TEXTO FORNECIDO:
-.-.-
Para: COMUNIDADE JURÍDICA

1. O direito processual legislado e aplicado no Brasil segue à mercê da realização de uma espécie de dirigismo – ou ativismo judicial – protagonizado pela pessoa física exercente do poder jurisdicional. Denuncia-se situação assemelhada nos países vizinhos da América Latina, como também nalguns outros da Europa continental.

É mais comum do que deveria ser observar juízes e tribunais solucionando os problemas que lhes são submetidos a partir de pautas utilitaristas voltadas a saciar o “senso pessoal de justiça” do julgador ou – o que é tão grave quanto – a dar uma espécie de “resposta” ao clamor popular por “justiça” diante de certas situações. Sempre que isso acontece, a constitucionalidade das regras que estruturam o devido processo é amesquinhada pelo arbítrio solipsista da autoridade responsável pelo ato de fala decisional. Tais caprichos idiossincráticos invadem a arte do proceder (=concessão de liminares e direção do procedimento probatório, por exemplo) e a arte do julgar, sendo esta última, invariavelmente, o prius dos deveres republicanos que a Constituição outorga ao Poder Judiciário. Essa realidade factual avassala todos os quadrantes e instâncias dos assim chamados processos civil, penal e trabalhista. Este último, vale dizer, operado em ambiente cujas práticas de poder projetam nossa lembrança empírica mais ao modus operandi do Poder Executivo e menos à funcionalidade constitucional do Poder Judiciário, talvez por ainda trazer consigo o ranço pragmático-administrativo que lhe marcou o perfil quando de sua criação pelo Estado Novo varguista.

2. A etiologia das várias distorções que subvertem e fragilizam as garantias constitucionais que estruturam a ontologia do Processo tem origem em fatores diversos, e a doutrina, quando se resigna a racionalizar com isenção ideológica, descreve os porquês desse estado de coisas. No mundo ibero-americano hispano-parlante, por exemplo, JUAN MONTERO AROCA, desde Espanha, e ADOLFO ALVARADO VELLOSO, da vizinha Argentina, há quase duas décadas vêm chamando a atenção da comunidade de processualistas para o fato de que o processo que praticamos se apresenta refém de soluções de cariz casuístico-autoritário. No Brasil, uma nova geração de estudiosos do processo civil e penal, das mais variadas origens e formações, vem refletindo e escrevendo contra as lições aqui reinantes que nos foram passadas e que acabaram sendo assimiladas irrefletidamente, sem a devida compatibilização com as garantias processuais postas ao nível constitucional. Fora dos estritos confins da processualísticas, LÊNIO STRECK e outros críticos hermeneutas do Direito vêm colaborando intensamente com a comunidade jurídica nacional para exortar-lhe a refletir sobre o conteúdo argumentativo que dá suporte a certos atos decisórios orientados por uma inescondível excentricidade.
-.-.-
LINHAS DE DADOS:
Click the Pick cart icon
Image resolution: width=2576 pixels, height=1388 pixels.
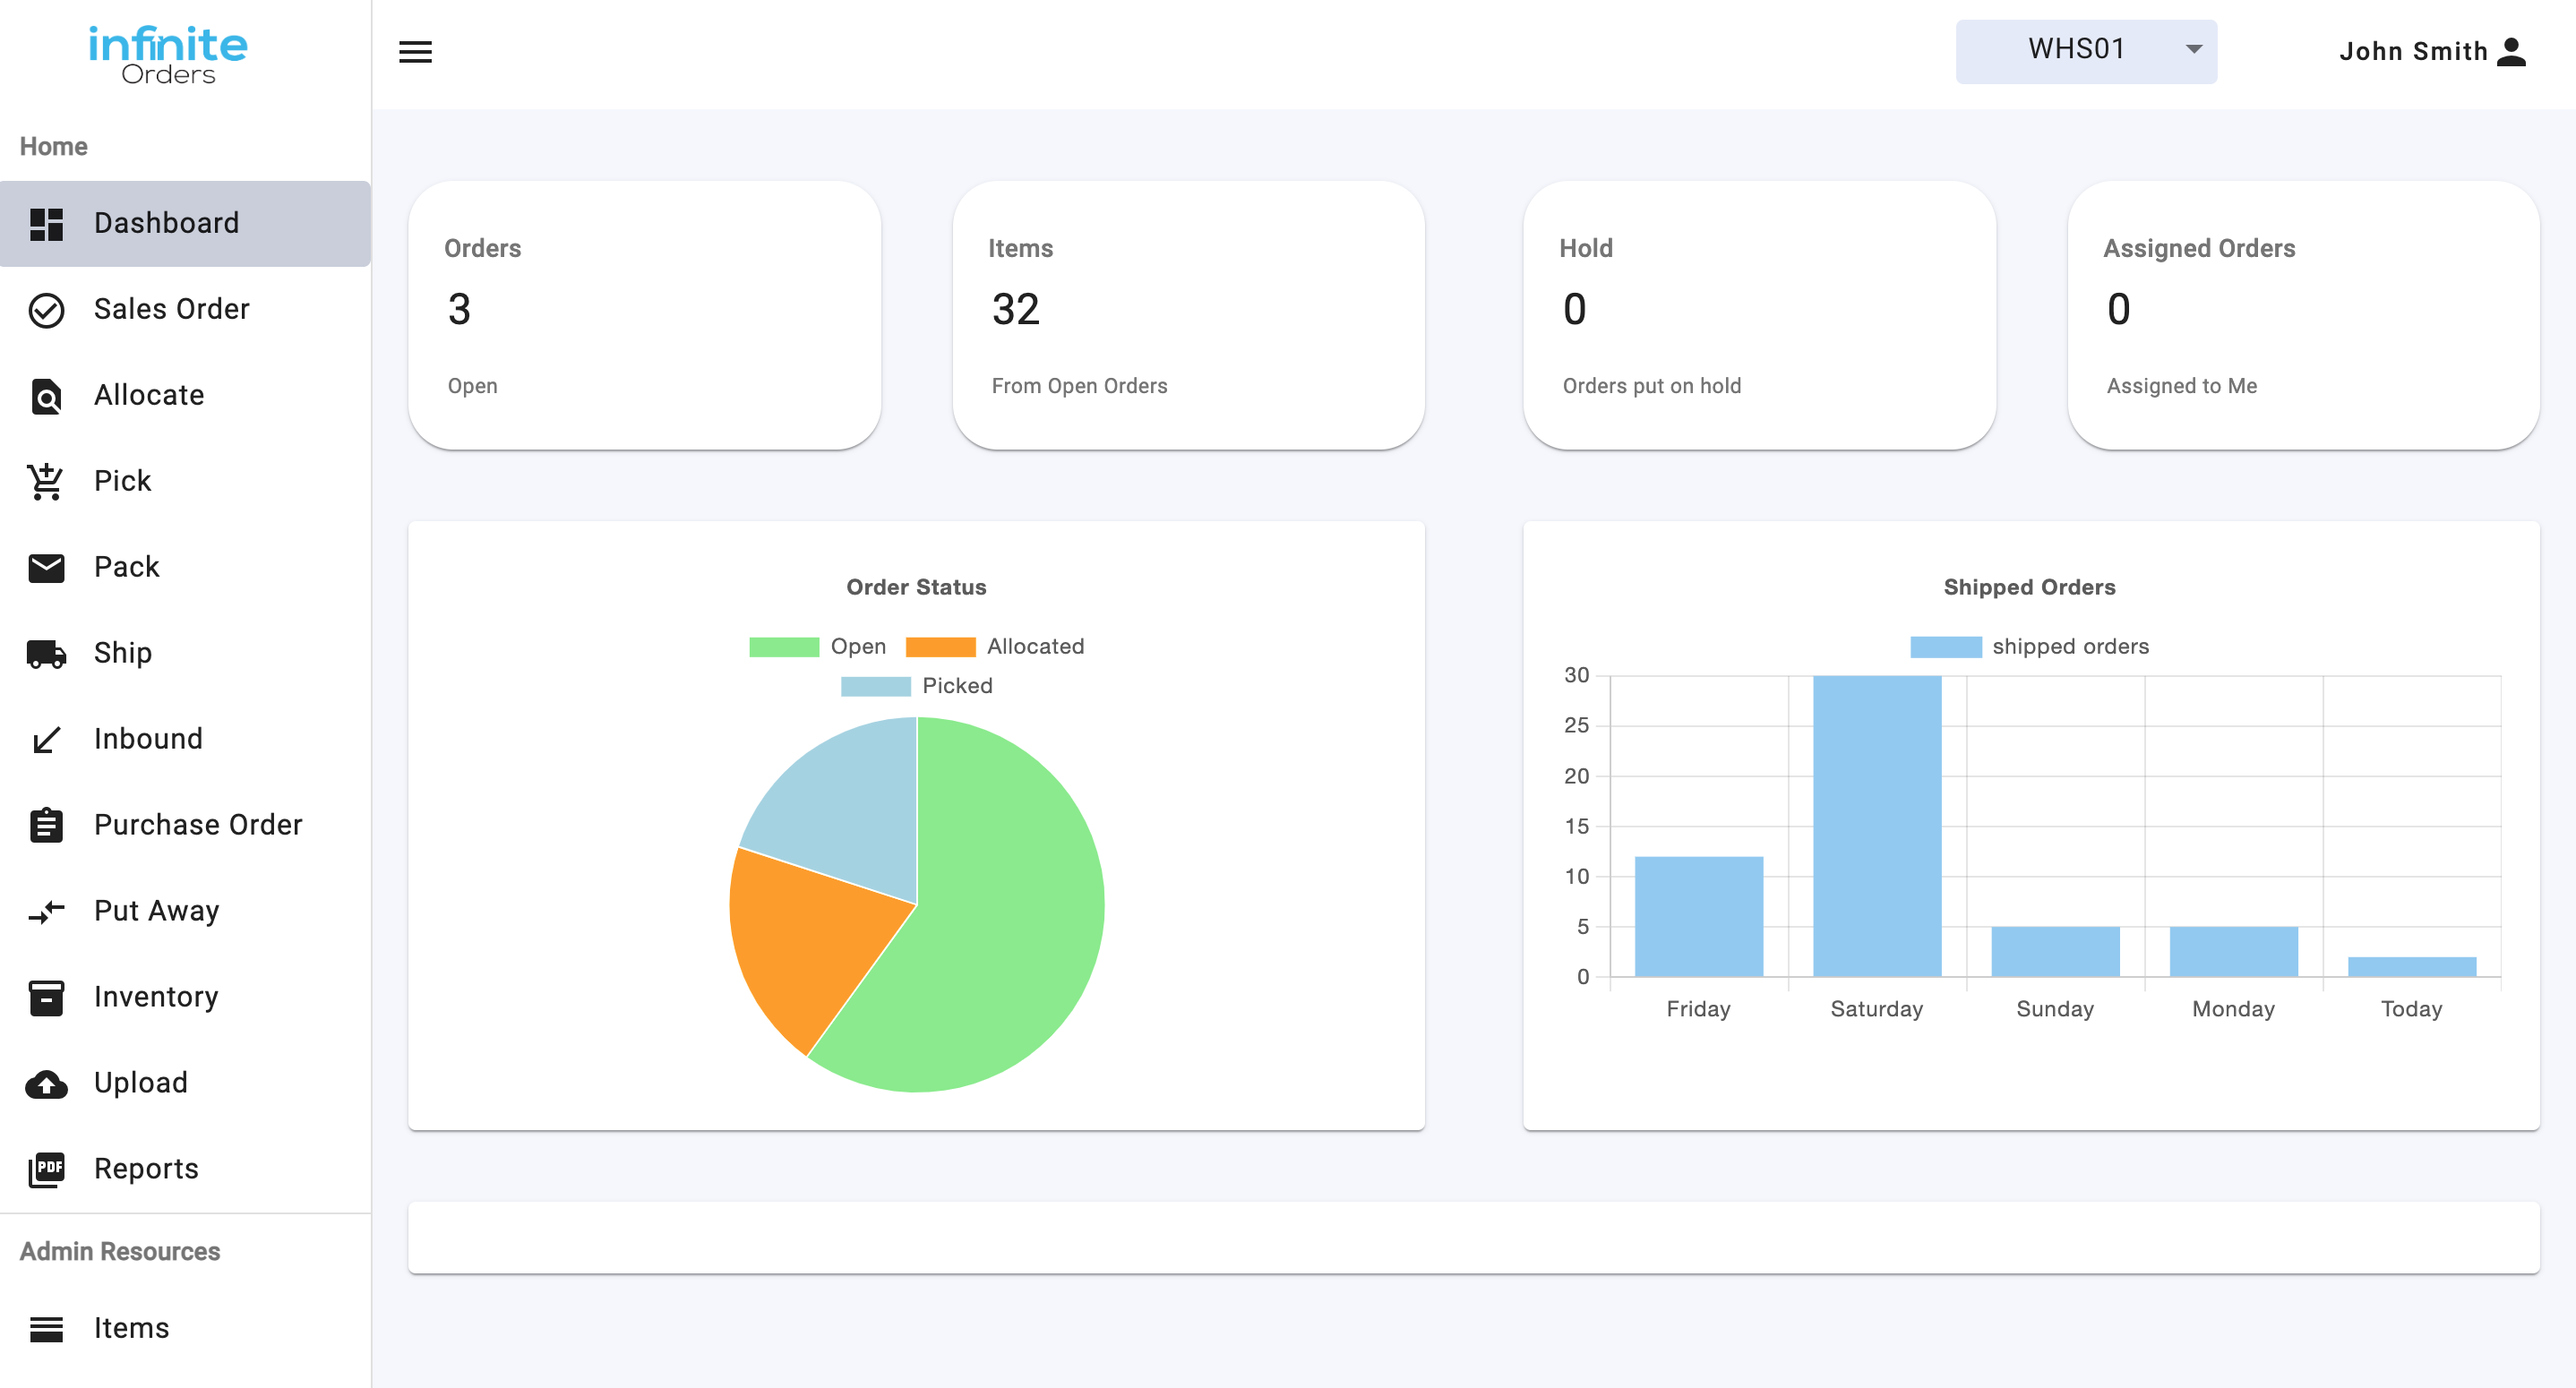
-.-.-
PEDIDOS:
**a.** Segundo o texto sobre ativismo judicial, por que o processo trabalhista faz lembrar mais o modo de agir do Poder Executivo do que o papel do Judiciário? Responda em uma a três frases.
**b.** Prossiga com o texto sobre ativismo judicial a partir do ponto em que ele para.
A listagem é um material à parte, separado do texto sobre ativismo judicial.

RESPOSTAS POR TAREFA:
**a.** O texto diz que talvez seja porque o processo trabalhista ainda carrega o ranço pragmático-administrativo que marcou seu perfil quando foi criado pelo Estado Novo varguista.

**b.**
3. Mas para além das pessoas e suas singulares ideias, o movimento de (re)pensar garantisticamente o processo também vem do plano institucional, e a CARTA DE JUNDIAÍ, sem prejuízo de outras, põe em evidência três instituições que vêm reverberando agudamente o Garantismo Processual em nosso país. São elas: [i] o Instituto Pan-americano de Direito Processual (IPDP), no plano internacional e interno, através de seu Capítulo Brasil, [ii] a Associação Brasileira de Direito Processual (ABDPro) e [iii] a Revista Brasileira de Direito Processual (RBDPro). Estas três instituições processuais mostram-se abertamente vocacionadas a molecularizar pessoas e a atomizar pensamentos de viés processual garantista. Não por outra razão que a ABDPro tem sua missão institucional radicada em dois critérios materiais básicos: 1) combater o hiperpublicismo processual, que tem alçado o juiz a um – excessivo – protagonismo, e 2) renovar a metodologia dogmático-processual a partir de recentes conquistas filosóficas, mormente nas áreas da lógica, epistemologia, hermenêutica e linguagem.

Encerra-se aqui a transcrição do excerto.